Nominato "oratore della Nazione corsa", il C. dal 1573 al 1575 era a Genova, dove ebbe modo di illustrare tali progetti. Ma, di fronte ai tumulti scoppiati a Genova nel 1575, lasciò la città e si spostò a Firenze. Ricevuto dal granduca Francesco il 20 settembre, cercò di persuaderlo ad approfittare delle lotte intestine di Genova e a occupare la Corsica. Per rendere più concreta la proposta, indirizzò al granduca, tramite il Dovara, maestro di campo della cavalleria medicea, anche un memoriale particolareggiato, nel quale mostrava la facilità della buona riuscita dell'impresa. Col Dovara stabilì un cifirario per la corrispondenza e gli fornì un elenco degli isolani che in ogni paese avrebbero fornito validi aiuti. Dopo il rifiuto del Medici, condizionato dal divieto della corte únperiale e della Spagna, il C. ritornò in Corsica e riprese il suo posto nella vita pubblica. Nel 1579 fa nuovamente eletto procuratore dei Corsi presso la Repubblica, che lo nominò commissario alle strade e ai ponti, con un appannaggio di 200 lire l'anno. All'ufficio il C. adempì con intelligenza ed efficienza, facendo costruire anche l'importante ponte sul Golo. Dal 1579 al 1583 ebbe modo di tornare a Genova in diverse occasioni, sempre per perorare la causa dell'isola davanti al Senato. Ma i vari provvedimenti da lui proposti non furono mai attuati, anche per l'incuria dei governatori seguiti a Giorgio Doria. Perciò, nel 1582, in occasione dell'arrivo di un nuovo governatore, il C. pronunziò parole rudi contro l'amministrazione, cosa permessa impunemente, secondo una vecchia usanza, in occasione di un nuovo insediamento. Ma per il C. si fece eccezione: gli furono tolti appannaggio e titoli, né valsero i suoi ricorsi al Senato genovese per modificare le decisioni. La sua carriera politica era chiusa: e dopo il 1583, o per questo episodio o per la sopravvenuta morte, il suo nome non compare più nella lista del Consiglio dei nobili di Corsica.
Bibl.: H. Yvia-Croce, Anthologie des écrivainscorses, Ajaccio 1929, pp. 63-75; P. Parisella, A. F. C., cronista ital., in Corsica antica e moderna, I (1932), pp. 253-257; C. Starace, Bibliogr. della Corsica, Milano 1943, n. 2090; R. Emanuelli, Gênes et l'Espagne dans la guerre de Corse, Paris 1964, p. 434.
════════════════════
CONSEGNA -
Rispondi alle domande seguenti in base al brano.
(a) In quale giorno il granduca Francesco ricevette il C. a Firenze?
(b) Quale appannaggio annuo spettava al C. come commissario alle strade e ai ponti?
(c) In quale anno il C. pronunziò parole rudi contro l'amministrazione all'arrivo di un nuovo governatore?
════════════════════
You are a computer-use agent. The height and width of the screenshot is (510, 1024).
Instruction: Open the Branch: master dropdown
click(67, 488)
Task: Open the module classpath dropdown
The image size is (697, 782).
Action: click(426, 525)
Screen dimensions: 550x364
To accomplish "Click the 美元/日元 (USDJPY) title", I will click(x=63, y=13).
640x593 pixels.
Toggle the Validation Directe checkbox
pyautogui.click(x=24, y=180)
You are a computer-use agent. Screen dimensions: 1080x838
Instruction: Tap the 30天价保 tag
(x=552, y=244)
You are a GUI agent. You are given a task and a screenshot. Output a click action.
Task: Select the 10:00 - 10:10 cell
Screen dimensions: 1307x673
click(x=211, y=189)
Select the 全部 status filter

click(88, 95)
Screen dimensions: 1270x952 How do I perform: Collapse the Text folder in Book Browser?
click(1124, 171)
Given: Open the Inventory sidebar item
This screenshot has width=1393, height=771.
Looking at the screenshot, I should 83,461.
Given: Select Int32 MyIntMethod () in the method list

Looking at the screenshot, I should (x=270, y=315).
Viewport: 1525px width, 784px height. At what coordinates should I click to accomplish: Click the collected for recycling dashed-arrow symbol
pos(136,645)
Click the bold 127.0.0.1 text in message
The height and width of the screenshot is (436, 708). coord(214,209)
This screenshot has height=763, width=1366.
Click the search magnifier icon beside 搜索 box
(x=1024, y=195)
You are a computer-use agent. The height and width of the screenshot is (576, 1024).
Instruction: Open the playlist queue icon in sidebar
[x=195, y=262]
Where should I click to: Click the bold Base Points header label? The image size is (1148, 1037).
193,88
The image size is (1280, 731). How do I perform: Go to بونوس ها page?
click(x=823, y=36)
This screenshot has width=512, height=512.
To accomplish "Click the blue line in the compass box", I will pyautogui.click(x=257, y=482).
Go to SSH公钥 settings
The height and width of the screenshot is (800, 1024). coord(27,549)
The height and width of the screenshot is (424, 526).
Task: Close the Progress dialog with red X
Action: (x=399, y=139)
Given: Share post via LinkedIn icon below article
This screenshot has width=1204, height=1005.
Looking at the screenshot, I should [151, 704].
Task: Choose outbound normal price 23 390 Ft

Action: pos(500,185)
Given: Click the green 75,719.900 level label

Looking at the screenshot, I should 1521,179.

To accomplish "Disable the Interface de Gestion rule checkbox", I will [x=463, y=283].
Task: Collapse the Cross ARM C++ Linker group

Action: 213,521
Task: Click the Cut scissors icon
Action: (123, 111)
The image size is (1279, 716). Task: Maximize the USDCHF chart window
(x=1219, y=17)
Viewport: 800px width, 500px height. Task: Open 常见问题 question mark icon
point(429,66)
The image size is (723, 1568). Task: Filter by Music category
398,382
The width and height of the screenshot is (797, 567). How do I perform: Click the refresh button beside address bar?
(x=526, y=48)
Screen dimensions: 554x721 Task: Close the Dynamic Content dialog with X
════════════════════
SOLUZIONE -
(a) Il 20 settembre.
(b) 200 lire l'anno.
(c) Nel 1582.